-------- Data provided --------

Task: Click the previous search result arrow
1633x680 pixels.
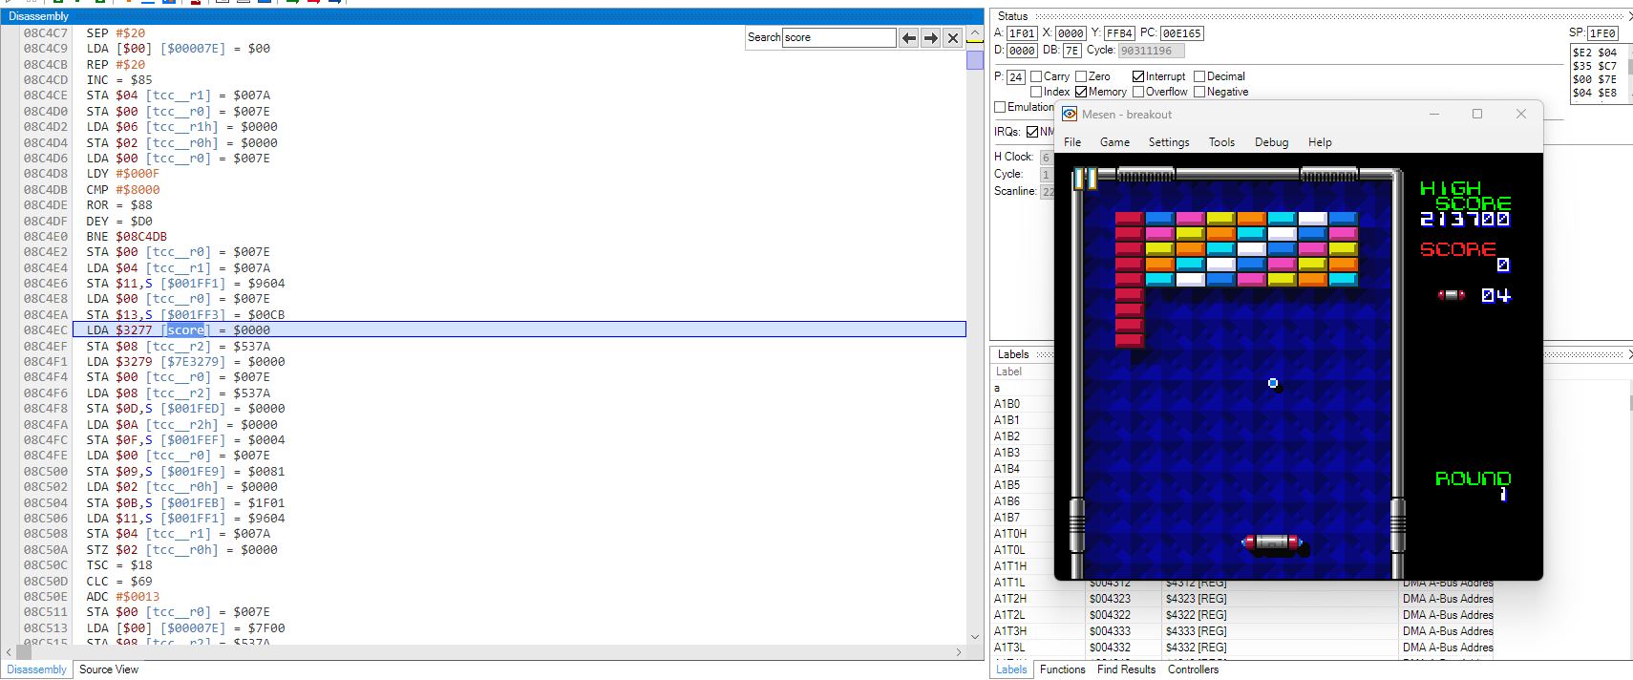Action: pyautogui.click(x=909, y=38)
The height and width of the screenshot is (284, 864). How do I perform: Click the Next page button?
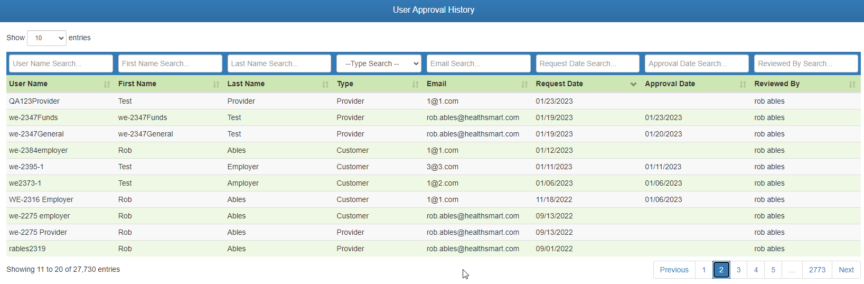(x=846, y=270)
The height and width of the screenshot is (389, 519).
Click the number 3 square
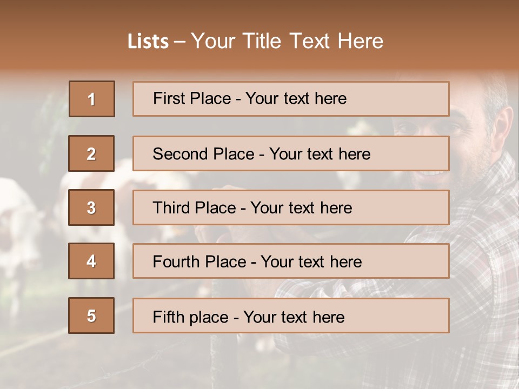tap(91, 207)
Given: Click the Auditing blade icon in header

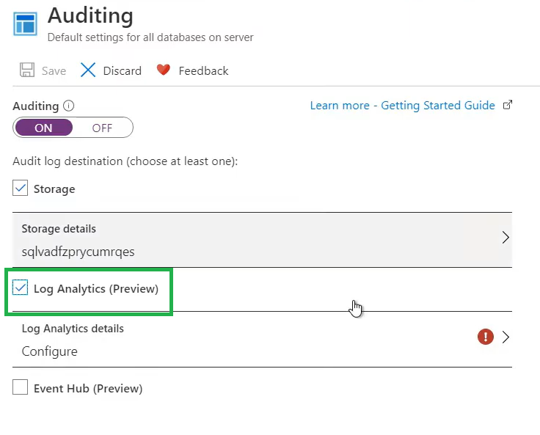Looking at the screenshot, I should click(25, 23).
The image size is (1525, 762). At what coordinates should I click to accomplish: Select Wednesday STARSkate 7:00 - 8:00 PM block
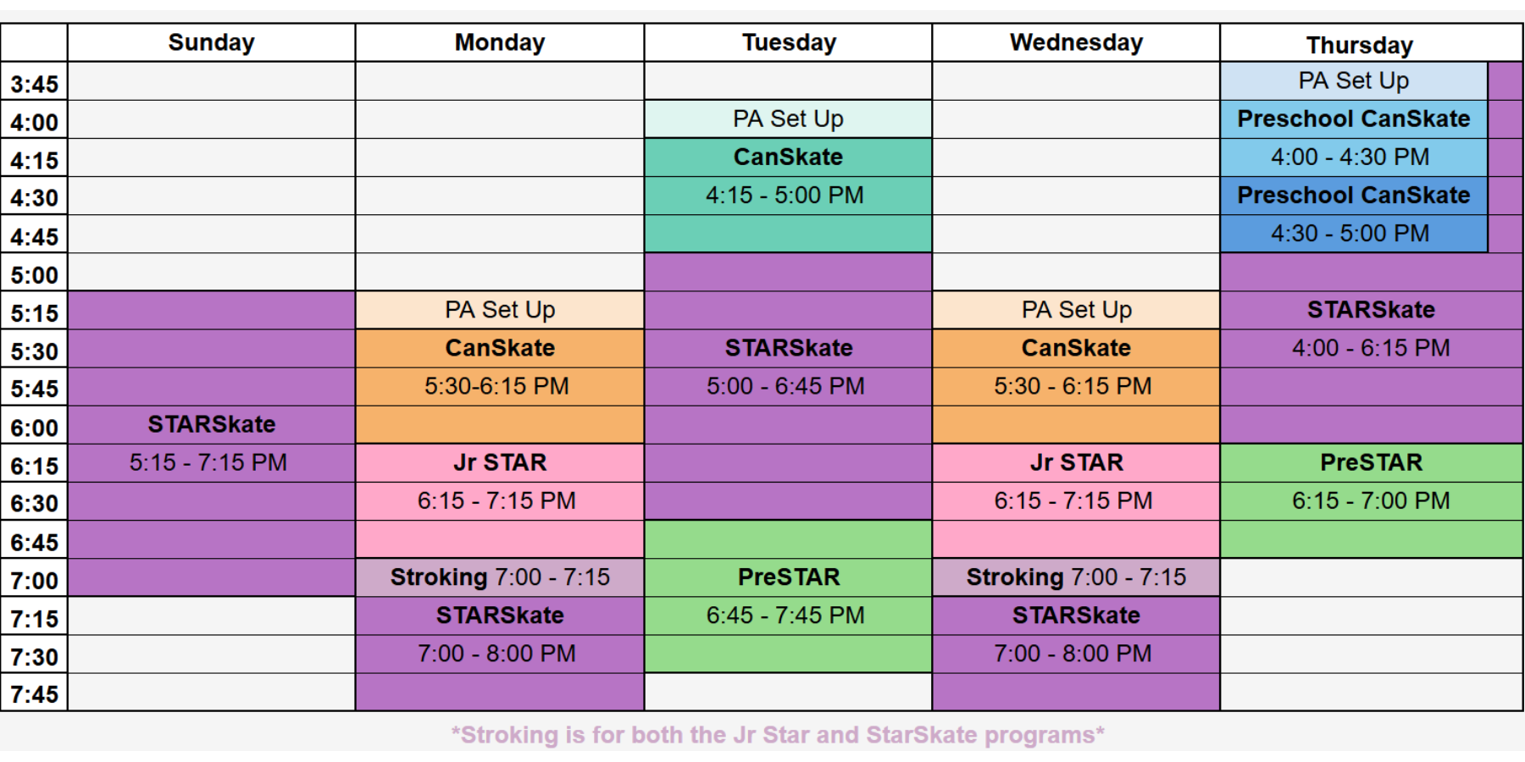pos(1076,654)
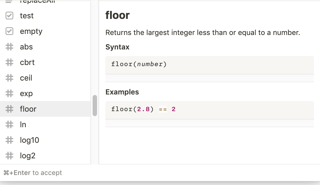Select the log10 function entry
This screenshot has height=185, width=320.
[45, 140]
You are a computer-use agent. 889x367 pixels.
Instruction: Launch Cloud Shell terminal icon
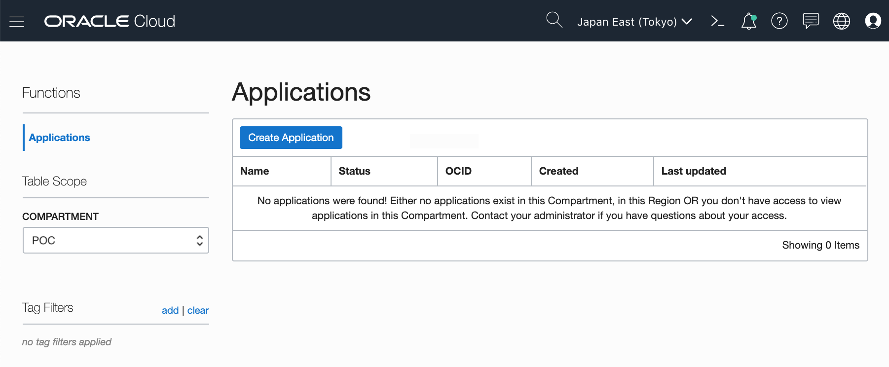pos(717,21)
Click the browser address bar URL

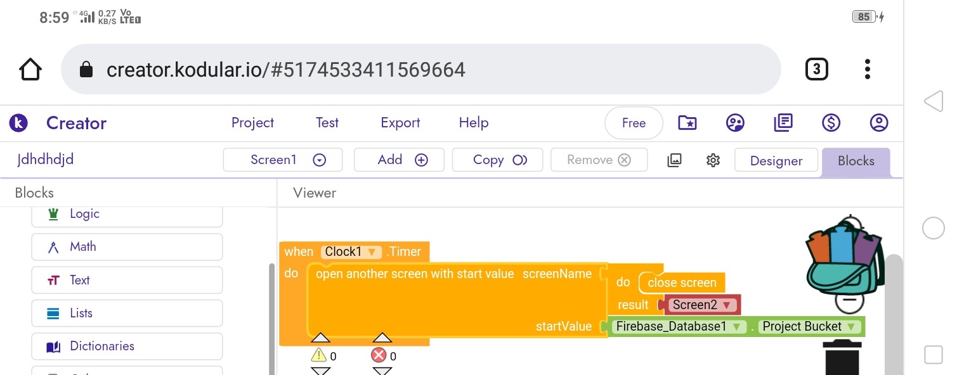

--------

**Directions**:
Could you give the material again exactly as it stands, omitting any image?

**Result for this task**:
Task: Click the previous search result arrow
1633x680 pixels.
Action: pyautogui.click(x=909, y=38)
The height and width of the screenshot is (284, 864). How do I perform: Click the Next page button?
(x=846, y=270)
The height and width of the screenshot is (389, 519).
Click the number 3 square
tap(91, 207)
Given: Click the Auditing blade icon in header

Looking at the screenshot, I should click(25, 23).
The image size is (1525, 762). At what coordinates should I click to accomplish: Select Wednesday STARSkate 7:00 - 8:00 PM block
pos(1076,654)
Select the log10 function entry
This screenshot has height=185, width=320.
[45, 140]
You are a computer-use agent. 889x367 pixels.
Instruction: Launch Cloud Shell terminal icon
pos(717,21)
Click the browser address bar URL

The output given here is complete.